## [Task]
Your answer should be the exact lines of the data below from the one containing "Viewport: 750px width, 480px height." through the one containing "Save the edited"; please include nothing else.

::::::::::

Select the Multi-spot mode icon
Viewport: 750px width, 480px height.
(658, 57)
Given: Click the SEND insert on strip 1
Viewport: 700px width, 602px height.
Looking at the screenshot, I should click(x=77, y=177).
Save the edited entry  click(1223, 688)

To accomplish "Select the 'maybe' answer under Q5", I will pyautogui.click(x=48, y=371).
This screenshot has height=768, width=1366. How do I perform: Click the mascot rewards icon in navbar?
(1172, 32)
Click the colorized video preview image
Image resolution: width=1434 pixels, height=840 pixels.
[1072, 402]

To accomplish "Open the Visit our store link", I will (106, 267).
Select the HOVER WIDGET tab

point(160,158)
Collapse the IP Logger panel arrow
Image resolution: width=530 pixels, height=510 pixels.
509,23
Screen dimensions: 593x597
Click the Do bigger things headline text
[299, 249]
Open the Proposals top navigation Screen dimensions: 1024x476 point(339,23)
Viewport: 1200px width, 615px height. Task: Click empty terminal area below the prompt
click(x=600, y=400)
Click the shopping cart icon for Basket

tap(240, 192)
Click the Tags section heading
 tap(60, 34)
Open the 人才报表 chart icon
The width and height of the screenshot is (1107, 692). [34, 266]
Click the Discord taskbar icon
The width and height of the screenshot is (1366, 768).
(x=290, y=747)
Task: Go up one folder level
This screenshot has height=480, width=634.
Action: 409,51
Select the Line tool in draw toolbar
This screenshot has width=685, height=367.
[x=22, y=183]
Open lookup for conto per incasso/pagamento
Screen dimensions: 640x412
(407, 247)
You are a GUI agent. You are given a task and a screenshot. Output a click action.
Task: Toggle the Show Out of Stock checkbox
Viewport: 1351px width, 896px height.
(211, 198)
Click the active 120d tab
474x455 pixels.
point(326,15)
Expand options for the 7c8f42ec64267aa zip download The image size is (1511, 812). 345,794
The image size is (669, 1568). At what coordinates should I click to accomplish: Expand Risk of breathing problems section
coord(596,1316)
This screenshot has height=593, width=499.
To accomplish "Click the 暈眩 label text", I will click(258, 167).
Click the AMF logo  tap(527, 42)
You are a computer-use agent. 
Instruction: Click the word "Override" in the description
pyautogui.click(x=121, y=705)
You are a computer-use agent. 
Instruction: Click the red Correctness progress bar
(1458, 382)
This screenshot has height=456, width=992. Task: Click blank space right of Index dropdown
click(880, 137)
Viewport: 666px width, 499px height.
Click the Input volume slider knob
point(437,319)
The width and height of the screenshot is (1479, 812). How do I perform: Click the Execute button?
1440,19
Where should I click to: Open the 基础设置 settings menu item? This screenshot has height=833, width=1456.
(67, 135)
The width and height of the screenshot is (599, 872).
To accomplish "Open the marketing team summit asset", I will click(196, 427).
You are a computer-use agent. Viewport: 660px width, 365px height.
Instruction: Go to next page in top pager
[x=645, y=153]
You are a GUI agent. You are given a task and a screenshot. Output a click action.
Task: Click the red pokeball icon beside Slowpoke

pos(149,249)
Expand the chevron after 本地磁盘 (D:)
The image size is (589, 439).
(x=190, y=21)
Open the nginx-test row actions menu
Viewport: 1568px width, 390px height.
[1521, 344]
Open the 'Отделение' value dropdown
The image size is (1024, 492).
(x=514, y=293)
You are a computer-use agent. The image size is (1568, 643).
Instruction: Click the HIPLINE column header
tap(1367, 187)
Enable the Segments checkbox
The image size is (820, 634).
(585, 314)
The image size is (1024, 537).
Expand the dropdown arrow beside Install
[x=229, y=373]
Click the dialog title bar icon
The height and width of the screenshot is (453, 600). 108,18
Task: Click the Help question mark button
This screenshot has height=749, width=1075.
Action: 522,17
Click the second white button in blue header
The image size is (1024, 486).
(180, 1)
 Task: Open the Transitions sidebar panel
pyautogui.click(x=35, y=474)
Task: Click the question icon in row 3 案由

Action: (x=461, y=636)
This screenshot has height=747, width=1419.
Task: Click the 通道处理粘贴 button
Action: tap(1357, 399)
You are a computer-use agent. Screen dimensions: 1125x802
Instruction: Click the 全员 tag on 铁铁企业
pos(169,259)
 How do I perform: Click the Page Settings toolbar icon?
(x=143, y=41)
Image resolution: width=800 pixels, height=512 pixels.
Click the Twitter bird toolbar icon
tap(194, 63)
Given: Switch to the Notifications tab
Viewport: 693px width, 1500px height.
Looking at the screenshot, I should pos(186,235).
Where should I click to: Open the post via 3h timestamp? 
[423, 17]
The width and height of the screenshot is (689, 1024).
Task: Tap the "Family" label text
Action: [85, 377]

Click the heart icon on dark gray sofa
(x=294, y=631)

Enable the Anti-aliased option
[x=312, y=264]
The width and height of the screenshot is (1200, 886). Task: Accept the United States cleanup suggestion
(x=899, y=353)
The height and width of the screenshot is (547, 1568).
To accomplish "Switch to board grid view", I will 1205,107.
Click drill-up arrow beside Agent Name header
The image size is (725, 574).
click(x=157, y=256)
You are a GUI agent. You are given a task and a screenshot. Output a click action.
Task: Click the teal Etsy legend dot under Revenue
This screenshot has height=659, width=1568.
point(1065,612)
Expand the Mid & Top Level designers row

::::::::::

## [Completed exercise]
Viewport: 750px width, 480px height.
(658, 57)
Given: Click the SEND insert on strip 1
Viewport: 700px width, 602px height.
Looking at the screenshot, I should click(x=77, y=177).
Save the edited entry  click(1223, 688)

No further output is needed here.